Selon ces derniers, le joueur qui usait déjà de son aura internationale pour influencer joueurs et encadreurs depuis l’époque d’Otto Pfister, continuerait avec cette besogne indélicate. Parmi les victimes, se compte Albert Roger Milla dont certain récrie vivement le rabrouement orchestré par Eto’o Fils de l’équipe nationale avant la CAN. Même si pour quelques uns, il ne s’agisse que d’une mauvaise interprétation des faits de la part de journalistes alléchés par une envie de semer la zizanie, les propos acerbes et indirects de l’ambassadeur itinérant, démontre parfaitement le contraire. Bien que l’ancien footballeur n’indexe guère nommément Samuel Eto’o, plusieurs éléments clairs permettent bien de reconnaître l’intéressé.

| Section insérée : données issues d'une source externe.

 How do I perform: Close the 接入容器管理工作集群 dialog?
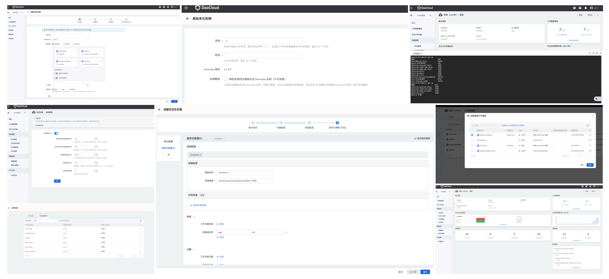point(593,116)
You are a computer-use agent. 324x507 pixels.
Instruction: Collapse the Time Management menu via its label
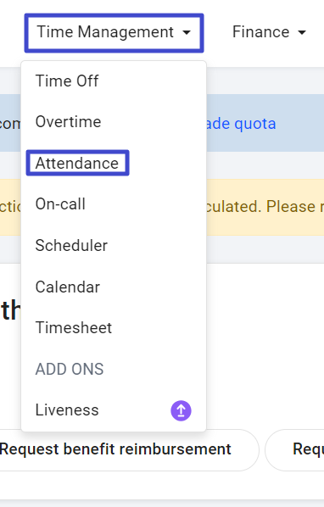click(x=105, y=32)
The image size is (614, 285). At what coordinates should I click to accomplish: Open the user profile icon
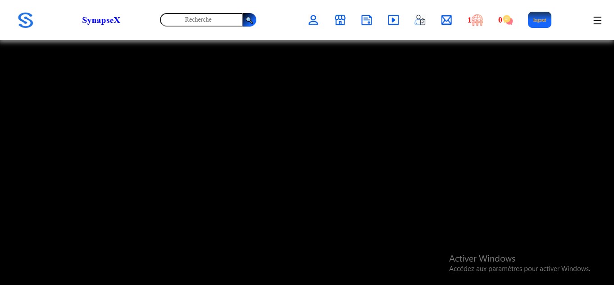click(x=313, y=20)
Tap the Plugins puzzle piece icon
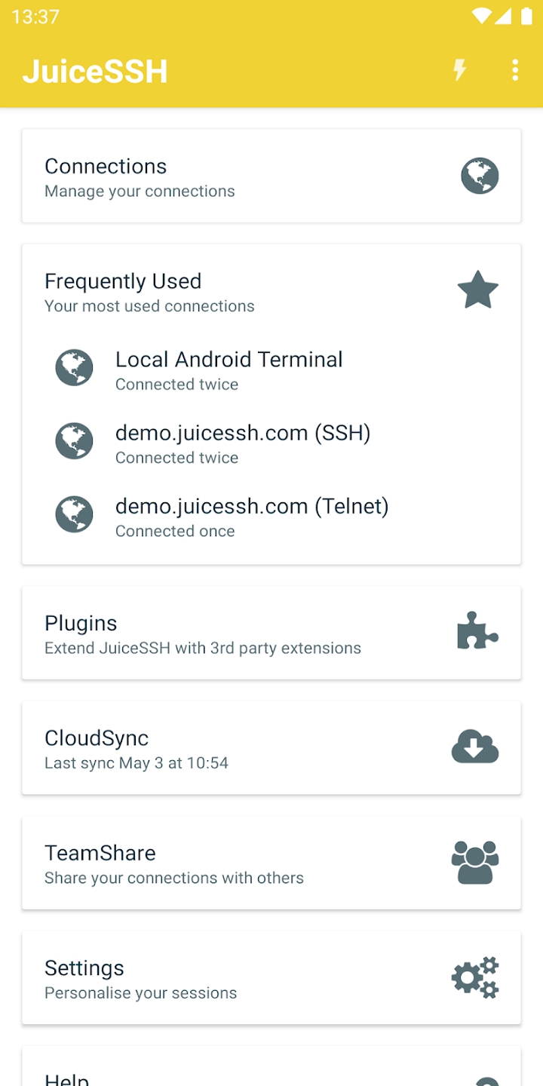This screenshot has width=543, height=1086. [x=477, y=632]
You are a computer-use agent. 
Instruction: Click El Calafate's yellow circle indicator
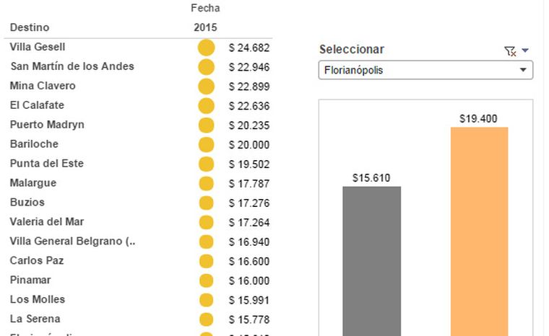coord(206,106)
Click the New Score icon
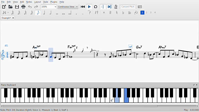The width and height of the screenshot is (199, 112). tap(4, 7)
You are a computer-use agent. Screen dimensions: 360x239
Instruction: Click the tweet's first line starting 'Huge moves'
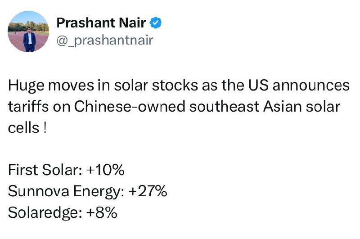click(x=179, y=86)
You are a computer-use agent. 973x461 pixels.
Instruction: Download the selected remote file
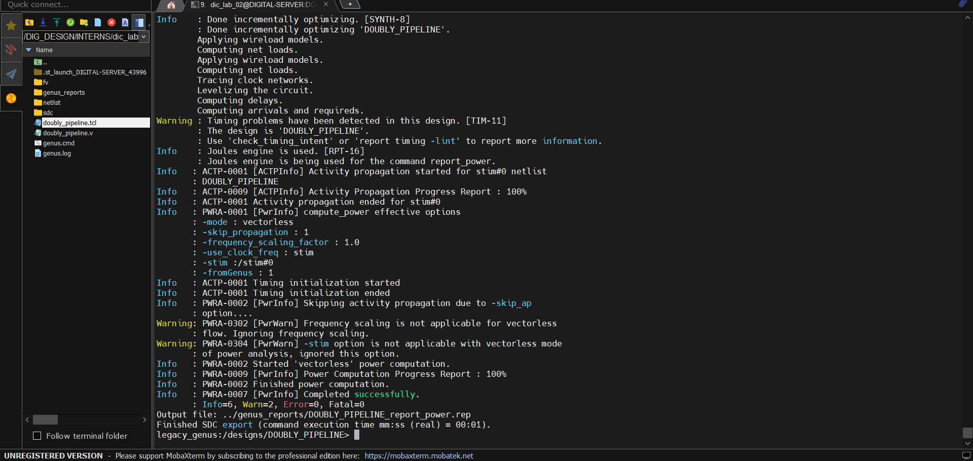tap(43, 22)
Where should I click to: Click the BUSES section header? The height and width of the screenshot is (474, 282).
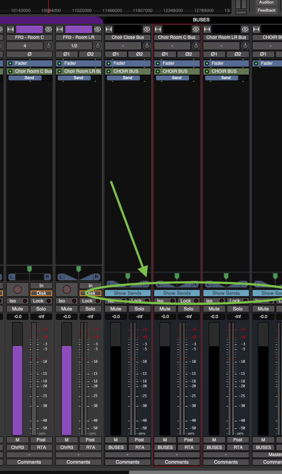pos(201,20)
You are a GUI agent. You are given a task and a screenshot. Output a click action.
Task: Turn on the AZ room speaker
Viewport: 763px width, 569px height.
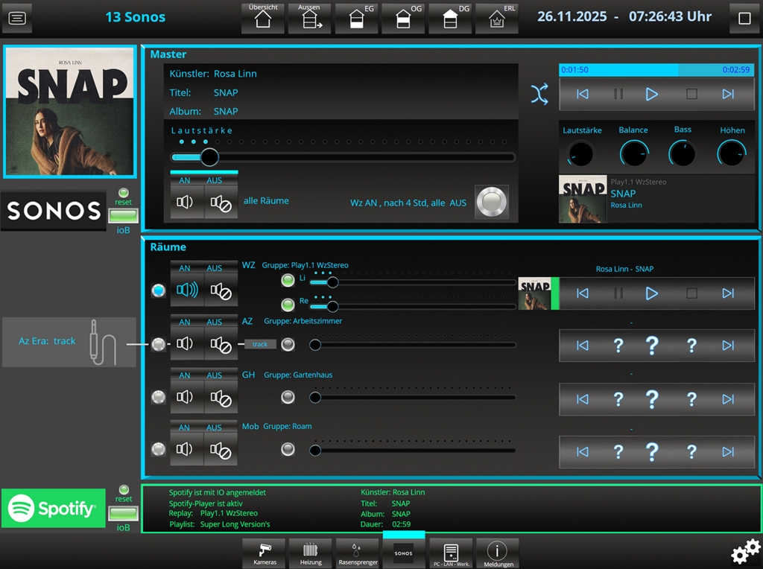pos(186,344)
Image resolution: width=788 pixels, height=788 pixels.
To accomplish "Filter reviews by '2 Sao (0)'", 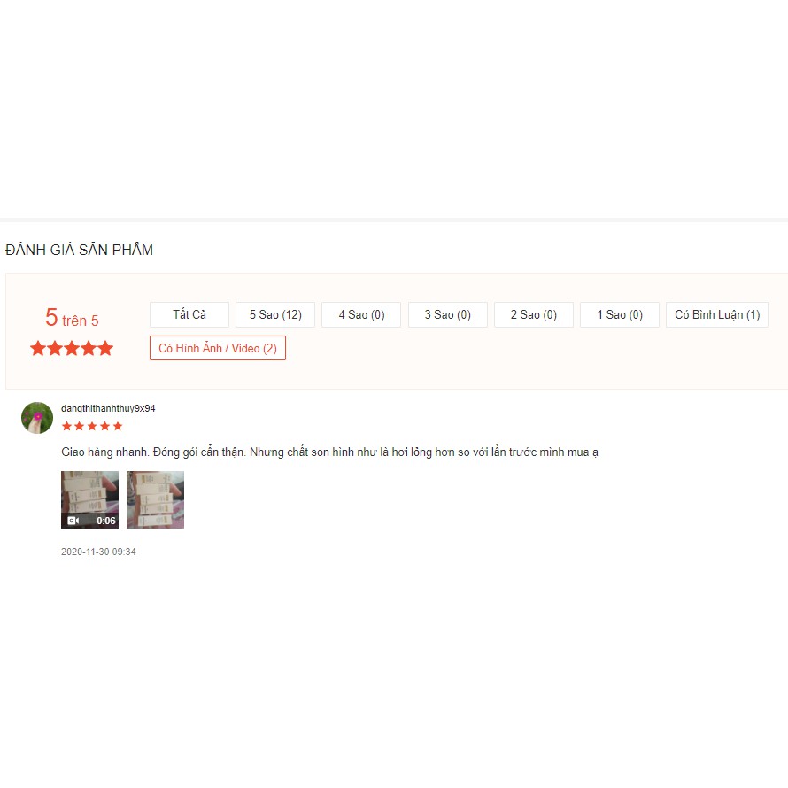I will click(533, 314).
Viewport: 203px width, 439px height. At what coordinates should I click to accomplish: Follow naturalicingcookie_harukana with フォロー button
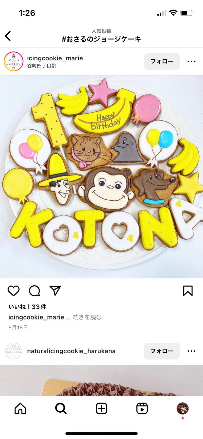162,351
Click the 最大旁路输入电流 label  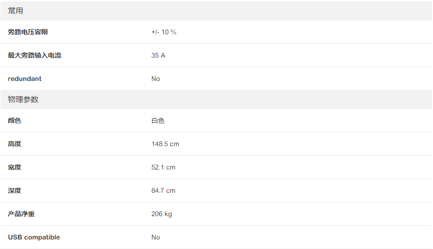pos(35,55)
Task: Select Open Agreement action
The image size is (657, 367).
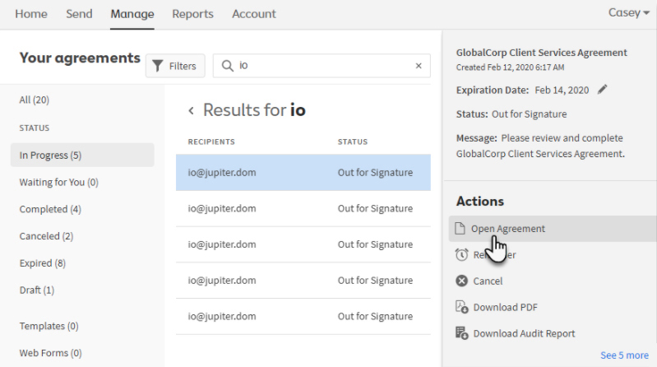Action: point(507,229)

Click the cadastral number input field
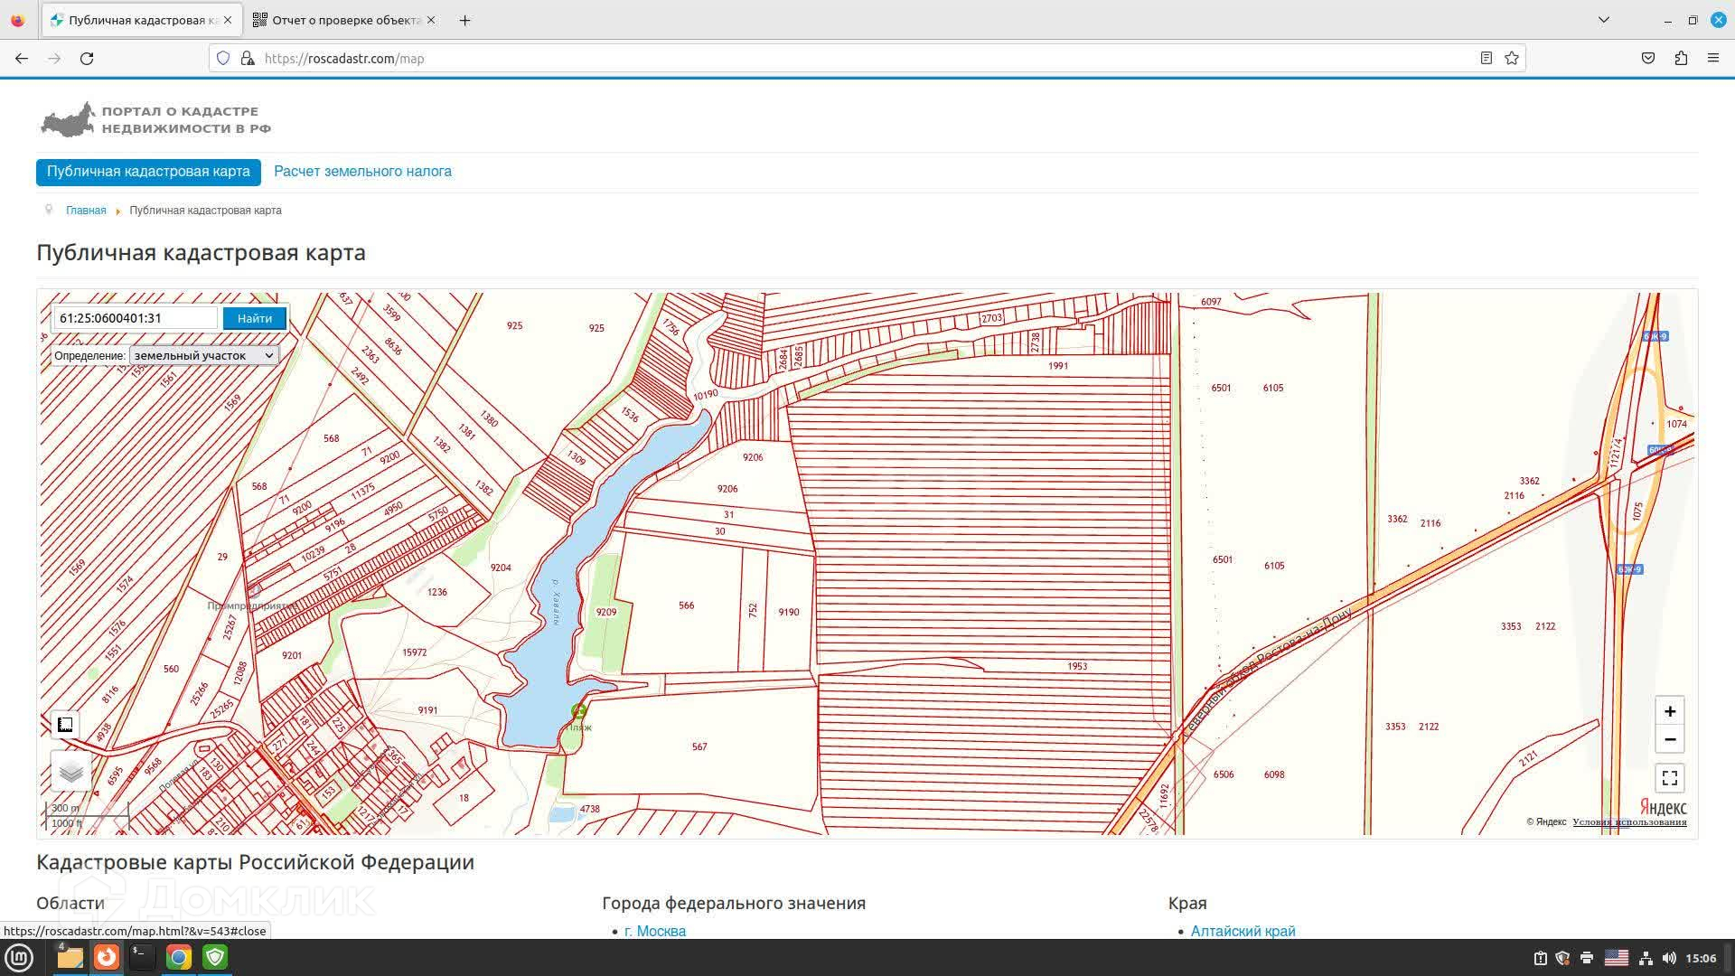[x=136, y=318]
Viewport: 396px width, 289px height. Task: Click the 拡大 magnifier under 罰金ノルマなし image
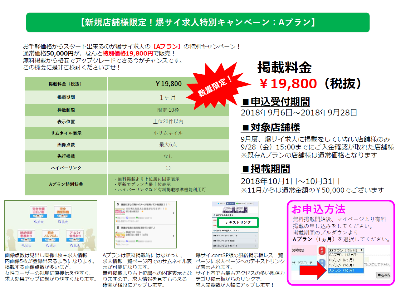pyautogui.click(x=51, y=246)
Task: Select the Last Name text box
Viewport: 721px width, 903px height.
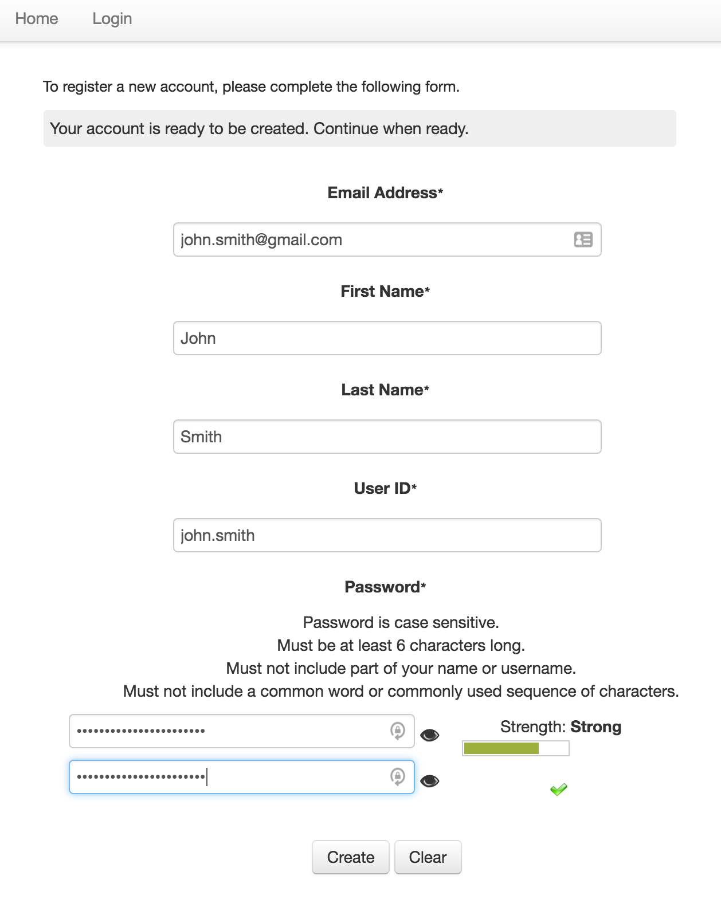Action: [387, 437]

A cet effet, Roger Milla dans une interview récente, estime qu’un toilettage doit être fait quelque soit la carrure financière du joueur afin de ramener la discipline qui régnait autrefois. Dans cet allant, celui-ci à laisser poindre à l’horizon, un léger dessein de manager l’équipe nationale en soulignant que sa présence mettrait immédiatement fin aux schismes causés par l’orgueil, les caprices et la non conscience professionnelle de quelques joueurs indisciplinés qui « n’ont pas compris qu’en dépit de leur milliard, l’équipe nationale est l’affaire de tous les camerounais ».
Bien au-delà du problème, si la question de l’indiscipline du joueur semble tarauder à nouveau les esprits, la plupart des camerounais sont conscients que le malaise qui règne n’est pas sans conséquence pour l’équipe. Dans cette optique, afin de voir l’équipe nationale au firmament de son œuvre, il faudrait irrémédiablement qu’en dépit de la discipline et de la paix qui doivent surplomber, chacun puisse user positivement de son influence non pas dans des guéguerres vaines et douloureuses, mais à l’établissement d’un cadre sain et harmonieux.